La decisión permitió contener uno de los rubros con mayor capacidad de impacto indirecto sobre la economía, dado que los combustibles inciden en los costos logísticos y de transporte. Sin embargo, persisten dudas sobre cuánto tiempo podrá sostenerse esa estrategia si los precios internacionales continúan elevados.
Fuentes del sector energético sostienen que la compañía de mayoría estatal procura evitar movimientos bruscos que puedan afectar tanto el consumo como las expectativas inflacionarias. Paralelamente, el Gobierno mantuvo mecanismos de asistencia para los servicios de gas y electricidad durante los meses de mayor demanda energética, además de postergar algunos ajustes previstos en los impuestos aplicados a los combustibles.
La discusión sobre la evolución de los precios también está vinculada con las proyecciones establecidas en el acuerdo vigente con el Fondo Monetario Internacional (FMI). El organismo mantiene expectativas de desaceleración para la economía argentina, aunque los objetivos planteados implican una trayectoria exigente para los próximos meses.
Con una inflación acumulada relevante en los primeros meses del año y un mayo que todavía se ubicaría por encima del 2%, el margen para alcanzar registros cercanos al 1% mensual se vuelve cada vez más estrecho. Los especialistas destacan que la denominada inflación núcleo, que excluye componentes estacionales y regulados, continúa mostrando una resistencia significativa.

La discusión entre el Gobierno argentino y el FMI no se limita únicamente a las metas inflacionarias. En las últimas revisiones del programa económico también reapareció un debate histórico sobre los instrumentos más adecuados para combatir la inflación.
Según surge de los documentos técnicos del acuerdo, el organismo internacional considera que un esquema basado en metas de inflación podría ofrecer ventajas respecto de otros mecanismos de política monetaria. Este sistema fue aplicado durante parte de la gestión de Mauricio Macri, cuando el entonces presidente del Banco Central, Federico Sturzenegger, buscó utilizar la tasa de interés como principal herramienta para controlar los precios.
La cuestión también reabrió el debate sobre la independencia del Banco Central de la República Argentina (BCRA). Desde el Gobierno responden que la independencia operativa ya se encuentra fortalecida debido a que el Tesoro dejó de recurrir a la emisión monetaria para financiar el déficit fiscal.

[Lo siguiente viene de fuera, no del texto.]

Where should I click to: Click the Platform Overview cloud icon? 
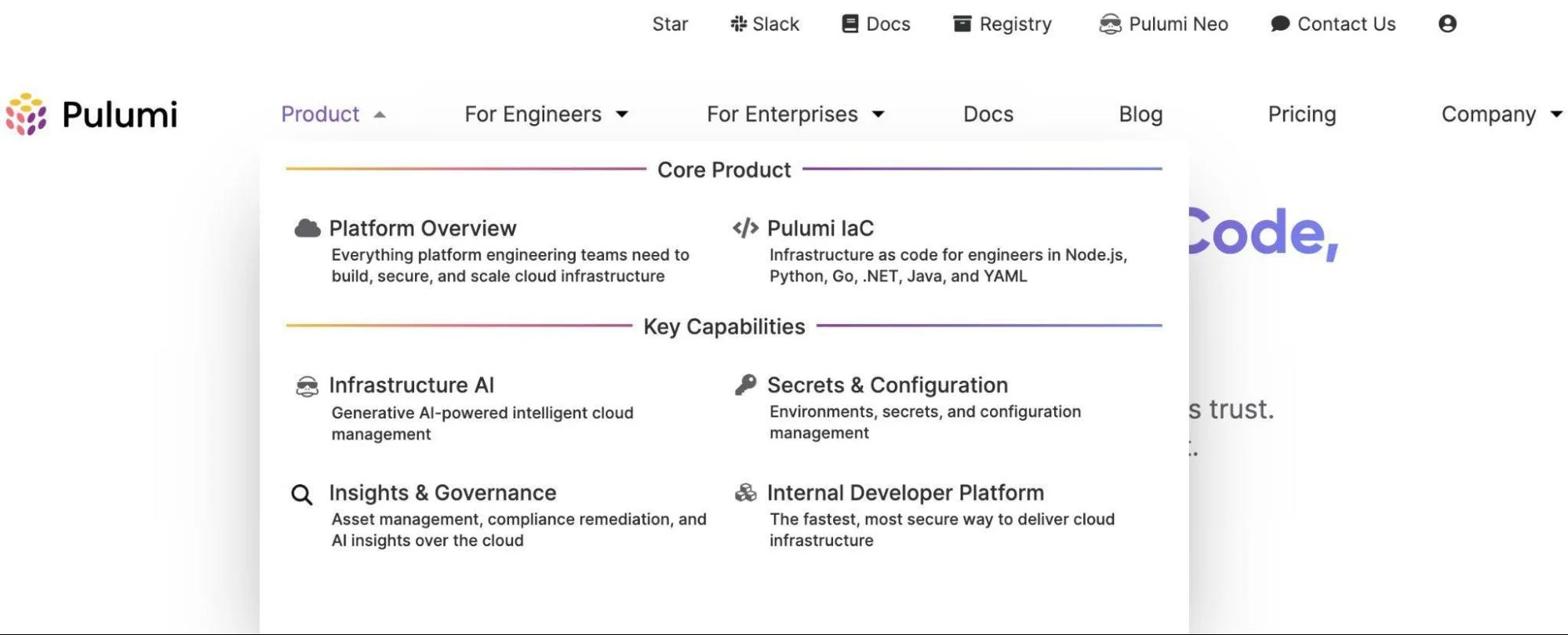(x=307, y=228)
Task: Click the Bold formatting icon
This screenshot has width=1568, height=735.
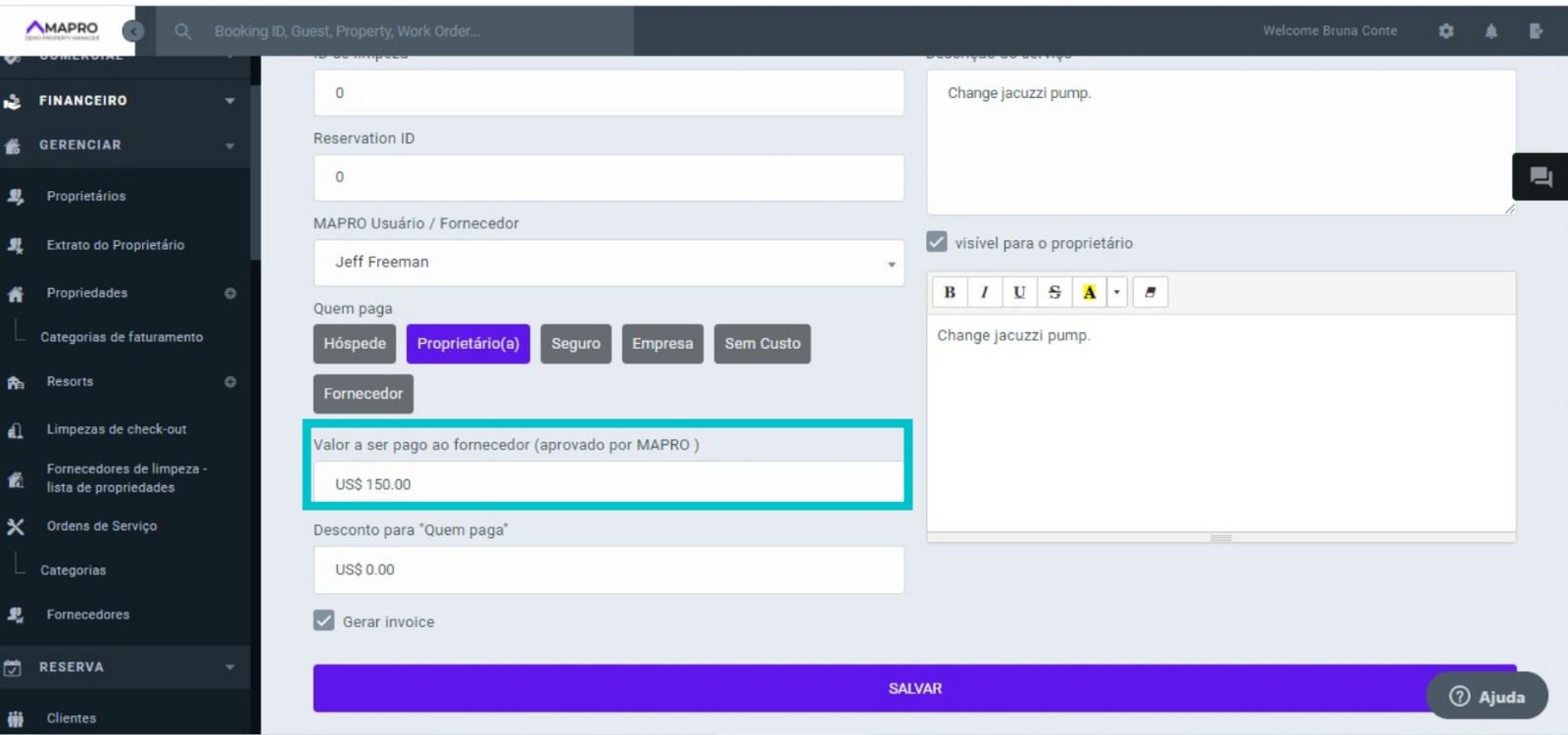Action: [949, 292]
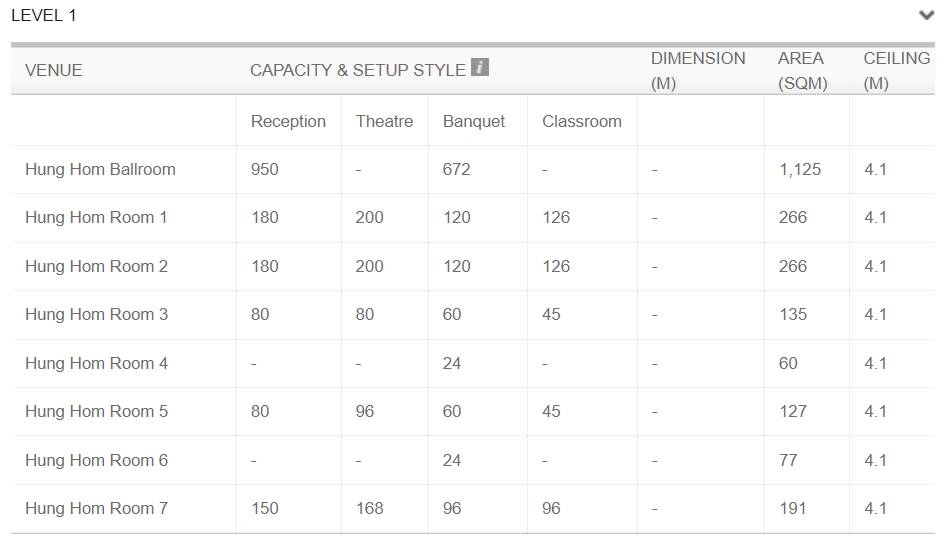
Task: Click Hung Hom Room 2 venue name
Action: click(x=96, y=266)
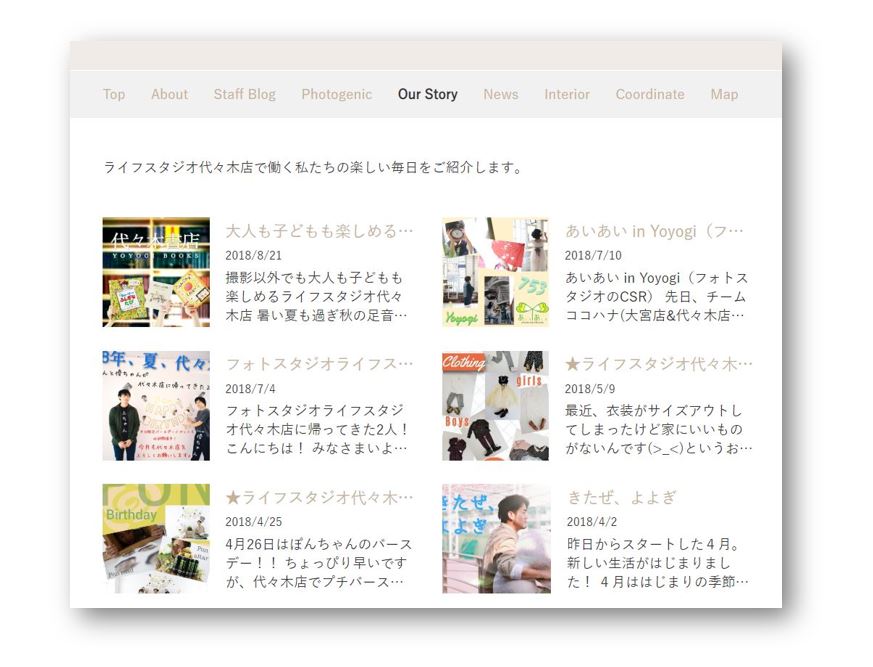Open the Top navigation tab
This screenshot has width=873, height=667.
pos(114,94)
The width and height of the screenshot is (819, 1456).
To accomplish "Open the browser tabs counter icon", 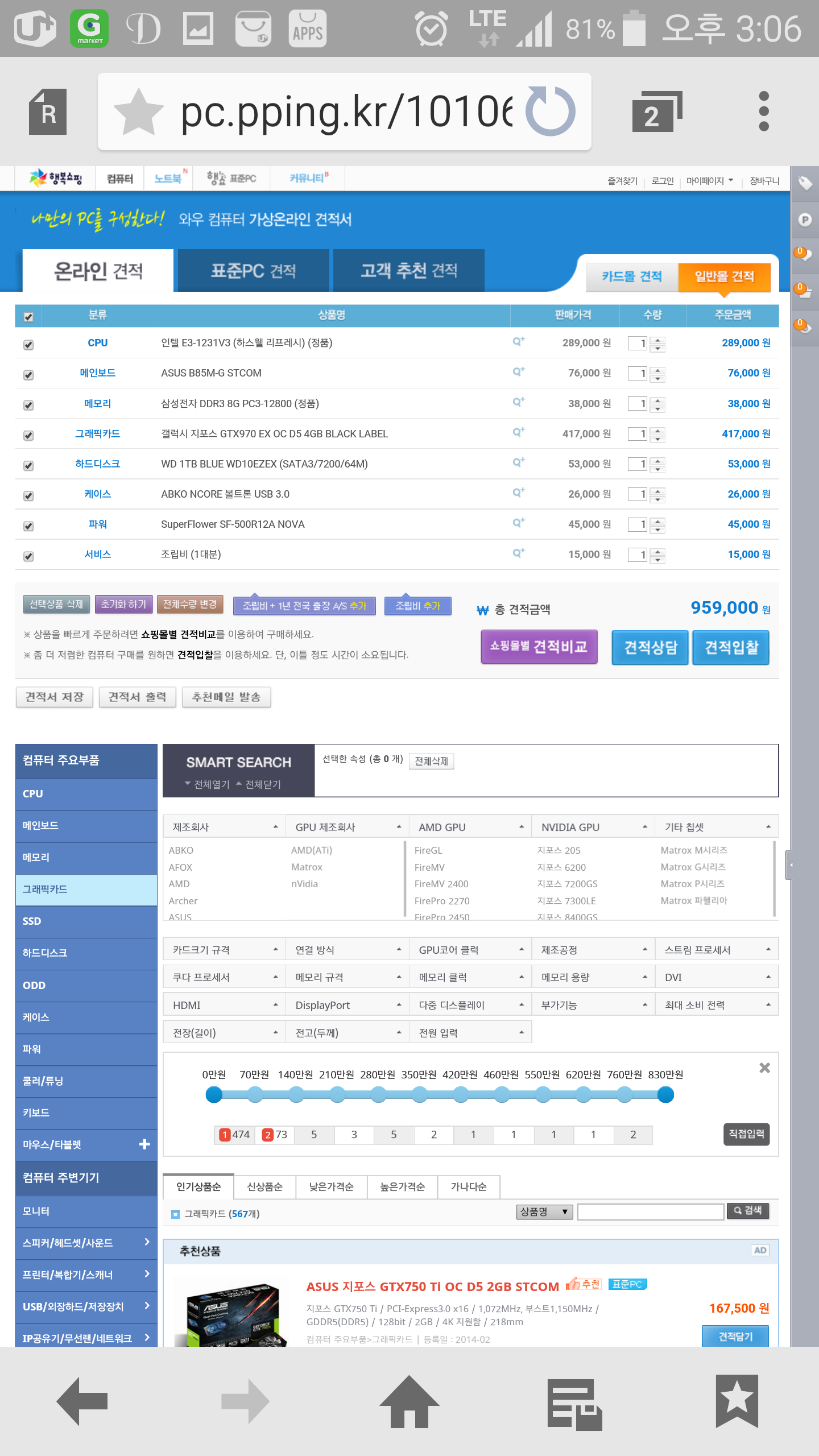I will click(656, 113).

Mientras tanto, el mercado seguirá observando la evolución de los próximos índices de precios. La capacidad del Gobierno para sostener la estabilidad cambiaria, administrar los ajustes pendientes en tarifas y combustibles y consolidar la confianza en el programa económico será determinante para verificar si la meta de inflación inferior al 1% mensual puede transformarse en una realidad o si vuelve a convertirse en una promesa difícil de alcanzar. Según publicó Perfil, ese es hoy uno de los principales interrogantes que enfrenta la estrategia económica oficial para el segundo semestre.